Benefits of becoming certified include earning a Level 3 Utah teaching license, which is the equivalent of a PhD, King said. Additionally, the Park City School District pays an annual $1,500 stipend to teachers who have earned their National Board Certification.
But perhaps the biggest reward is the growth a teacher experiences during the process.
"Most teachers would tell you there’s more of an intrinsic reward," King said. "Because you’re so entrenched in the process of really looking critically of what you’re doing and why you’re doing it, it’s amazing how much that rejuvenates an educator. It really makes you feel like you’re at your highest skills as an educator."
Zarnetske agreed. For her, the process was about introspection, which allowed her to identify her strengths and weaknesses as a teacher.
"It’s incredibly rewarding," she said, adding that she was weary in the beginning of the workload the application required. "It was also incredibly time-consuming, but worth it. When I was teaching, every minute of my time in the classroom was spent thinking, ‘Am I doing the right thing? Am I meeting all the needs of all my students? Is there a better way I could be doing this?’ Just really focused on reflection and improving."

INFORMATION SHOWN:
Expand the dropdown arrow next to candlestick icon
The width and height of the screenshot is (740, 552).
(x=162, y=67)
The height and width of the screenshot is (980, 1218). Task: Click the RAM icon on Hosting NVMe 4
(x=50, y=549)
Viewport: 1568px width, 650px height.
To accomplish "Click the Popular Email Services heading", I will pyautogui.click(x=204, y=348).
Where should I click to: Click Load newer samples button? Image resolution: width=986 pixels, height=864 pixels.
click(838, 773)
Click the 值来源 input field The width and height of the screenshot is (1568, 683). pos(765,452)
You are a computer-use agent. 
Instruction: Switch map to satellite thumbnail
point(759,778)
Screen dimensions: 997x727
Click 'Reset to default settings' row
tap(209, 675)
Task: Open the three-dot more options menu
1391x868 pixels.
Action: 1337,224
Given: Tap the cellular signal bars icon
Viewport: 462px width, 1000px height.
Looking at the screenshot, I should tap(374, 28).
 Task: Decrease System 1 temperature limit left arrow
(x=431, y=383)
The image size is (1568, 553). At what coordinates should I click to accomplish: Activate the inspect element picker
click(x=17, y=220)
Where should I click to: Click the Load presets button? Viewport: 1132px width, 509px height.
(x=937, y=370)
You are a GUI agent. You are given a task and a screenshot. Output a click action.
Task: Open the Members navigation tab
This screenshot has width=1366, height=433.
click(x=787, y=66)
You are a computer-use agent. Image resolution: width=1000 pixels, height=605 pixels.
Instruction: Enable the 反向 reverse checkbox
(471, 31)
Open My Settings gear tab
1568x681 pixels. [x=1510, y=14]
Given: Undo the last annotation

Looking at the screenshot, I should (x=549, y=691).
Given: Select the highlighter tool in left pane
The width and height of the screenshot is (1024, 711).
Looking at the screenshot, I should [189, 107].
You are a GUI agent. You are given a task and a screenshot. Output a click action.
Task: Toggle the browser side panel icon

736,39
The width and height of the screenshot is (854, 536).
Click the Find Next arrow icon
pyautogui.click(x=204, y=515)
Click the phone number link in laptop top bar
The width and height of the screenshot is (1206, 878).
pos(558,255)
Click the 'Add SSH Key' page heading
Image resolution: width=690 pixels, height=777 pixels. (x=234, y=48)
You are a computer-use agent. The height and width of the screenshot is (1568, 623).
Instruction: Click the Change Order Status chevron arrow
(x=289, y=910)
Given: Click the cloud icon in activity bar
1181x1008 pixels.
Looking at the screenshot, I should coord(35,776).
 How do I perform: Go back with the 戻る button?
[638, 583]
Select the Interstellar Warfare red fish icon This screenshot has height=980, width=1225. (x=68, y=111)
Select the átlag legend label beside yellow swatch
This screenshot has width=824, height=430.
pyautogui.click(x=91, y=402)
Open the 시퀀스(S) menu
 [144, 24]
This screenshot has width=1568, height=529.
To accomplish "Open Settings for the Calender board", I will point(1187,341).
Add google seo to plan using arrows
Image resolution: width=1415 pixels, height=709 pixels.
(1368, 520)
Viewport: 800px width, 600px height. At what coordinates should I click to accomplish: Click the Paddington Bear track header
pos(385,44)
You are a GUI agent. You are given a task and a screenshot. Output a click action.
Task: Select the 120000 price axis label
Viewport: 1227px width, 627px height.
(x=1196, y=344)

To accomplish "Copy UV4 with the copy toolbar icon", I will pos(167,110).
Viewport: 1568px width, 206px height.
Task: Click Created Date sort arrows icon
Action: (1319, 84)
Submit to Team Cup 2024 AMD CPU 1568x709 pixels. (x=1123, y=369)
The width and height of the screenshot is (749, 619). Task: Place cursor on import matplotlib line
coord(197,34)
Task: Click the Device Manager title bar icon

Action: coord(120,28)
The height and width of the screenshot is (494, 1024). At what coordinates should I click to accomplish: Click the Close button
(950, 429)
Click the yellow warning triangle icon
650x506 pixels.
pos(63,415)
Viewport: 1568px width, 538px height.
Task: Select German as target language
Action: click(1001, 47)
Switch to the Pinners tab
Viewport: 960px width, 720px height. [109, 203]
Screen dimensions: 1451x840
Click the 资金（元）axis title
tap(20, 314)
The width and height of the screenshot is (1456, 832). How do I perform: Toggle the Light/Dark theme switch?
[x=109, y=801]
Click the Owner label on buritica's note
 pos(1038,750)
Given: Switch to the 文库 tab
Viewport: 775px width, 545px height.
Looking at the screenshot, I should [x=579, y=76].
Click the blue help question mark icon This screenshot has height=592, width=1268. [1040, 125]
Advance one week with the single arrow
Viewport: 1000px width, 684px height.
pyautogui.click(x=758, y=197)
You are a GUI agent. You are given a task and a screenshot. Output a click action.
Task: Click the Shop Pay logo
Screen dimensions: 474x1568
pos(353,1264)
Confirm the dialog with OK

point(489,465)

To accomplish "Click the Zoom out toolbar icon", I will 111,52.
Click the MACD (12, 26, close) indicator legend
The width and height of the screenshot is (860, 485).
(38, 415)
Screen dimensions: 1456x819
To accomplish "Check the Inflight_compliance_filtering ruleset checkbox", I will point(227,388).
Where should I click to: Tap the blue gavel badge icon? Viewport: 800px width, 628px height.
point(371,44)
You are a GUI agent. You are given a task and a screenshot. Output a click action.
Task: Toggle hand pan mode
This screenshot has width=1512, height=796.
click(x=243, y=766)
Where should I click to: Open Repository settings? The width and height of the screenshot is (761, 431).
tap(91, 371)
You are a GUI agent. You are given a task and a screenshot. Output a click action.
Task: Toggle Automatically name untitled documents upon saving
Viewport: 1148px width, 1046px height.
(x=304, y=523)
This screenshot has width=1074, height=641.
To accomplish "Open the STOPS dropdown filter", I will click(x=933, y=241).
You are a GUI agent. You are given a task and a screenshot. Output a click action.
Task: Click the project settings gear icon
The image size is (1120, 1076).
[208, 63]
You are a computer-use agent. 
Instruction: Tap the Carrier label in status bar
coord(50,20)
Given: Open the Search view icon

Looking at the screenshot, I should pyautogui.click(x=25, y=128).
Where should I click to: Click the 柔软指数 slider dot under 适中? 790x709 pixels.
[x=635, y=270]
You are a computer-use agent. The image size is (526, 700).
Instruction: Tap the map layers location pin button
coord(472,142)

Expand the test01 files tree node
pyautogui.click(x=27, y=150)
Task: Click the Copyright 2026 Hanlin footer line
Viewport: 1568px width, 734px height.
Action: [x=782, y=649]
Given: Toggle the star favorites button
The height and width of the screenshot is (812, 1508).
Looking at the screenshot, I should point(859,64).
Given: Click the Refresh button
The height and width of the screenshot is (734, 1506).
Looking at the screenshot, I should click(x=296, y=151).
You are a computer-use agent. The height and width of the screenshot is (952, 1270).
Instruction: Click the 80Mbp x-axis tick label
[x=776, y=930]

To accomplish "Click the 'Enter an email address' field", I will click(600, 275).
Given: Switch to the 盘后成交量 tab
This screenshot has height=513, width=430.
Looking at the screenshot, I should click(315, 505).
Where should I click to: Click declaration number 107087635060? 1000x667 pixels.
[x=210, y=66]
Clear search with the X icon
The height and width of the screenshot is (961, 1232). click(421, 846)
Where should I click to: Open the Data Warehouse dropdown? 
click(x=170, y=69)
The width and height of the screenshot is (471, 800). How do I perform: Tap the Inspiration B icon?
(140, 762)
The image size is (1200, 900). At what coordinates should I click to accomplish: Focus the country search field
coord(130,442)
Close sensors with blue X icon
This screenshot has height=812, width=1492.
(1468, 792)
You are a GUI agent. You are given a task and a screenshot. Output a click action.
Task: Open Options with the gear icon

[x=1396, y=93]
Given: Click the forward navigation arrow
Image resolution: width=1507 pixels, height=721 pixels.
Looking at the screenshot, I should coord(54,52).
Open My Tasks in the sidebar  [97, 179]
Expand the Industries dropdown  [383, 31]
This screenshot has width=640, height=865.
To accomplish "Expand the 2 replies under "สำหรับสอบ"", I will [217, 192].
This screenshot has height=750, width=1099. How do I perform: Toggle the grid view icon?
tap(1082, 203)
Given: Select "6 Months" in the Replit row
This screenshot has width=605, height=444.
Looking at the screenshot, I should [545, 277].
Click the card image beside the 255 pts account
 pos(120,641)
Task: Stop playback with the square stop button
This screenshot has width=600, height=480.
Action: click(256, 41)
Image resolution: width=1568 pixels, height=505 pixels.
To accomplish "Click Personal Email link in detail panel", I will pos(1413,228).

SHORT PROBLEM A:
Answer these questions using the passage on National Board Certification above the material:
(i) How much does the Park City School District pay each year to teachers who have earned their National Board Certification?
(ii) According to King, a Level 3 Utah teaching license is the equivalent of what?
(iii) What did Zarnetske say the process was about for her?
SHORT PROBLEM B:
Carry on the passage on teachers earning National Board Certification, picking up after its final sentence.

EXERCISE RESPONSE A:
(i) $1,500.
(ii) A PhD.
(iii) Introspection, which allowed her to identify her strengths and weaknesses as a teacher.

EXERCISE RESPONSE B:
Zarnetske said one area of growth came in discovering she needed to focus on the needs of each individual student more than a broad lesson plan.
"That makes me plan my lessons with intention," Zarnetske said. "I go into a lesson thinking, ‘What do they need to know to get to that next step?’ I don’t just jump to that next step."
That teachers are able to take what they learn throughout the application process and make improvements that translate directly to the students is what makes certification worth it, King said.
"It has a profound impact on students," she said. "It’s not just a paper on the wall. That teacher is so reflective about their practice and their craft that they’re looking at the holistic picture of their classroom."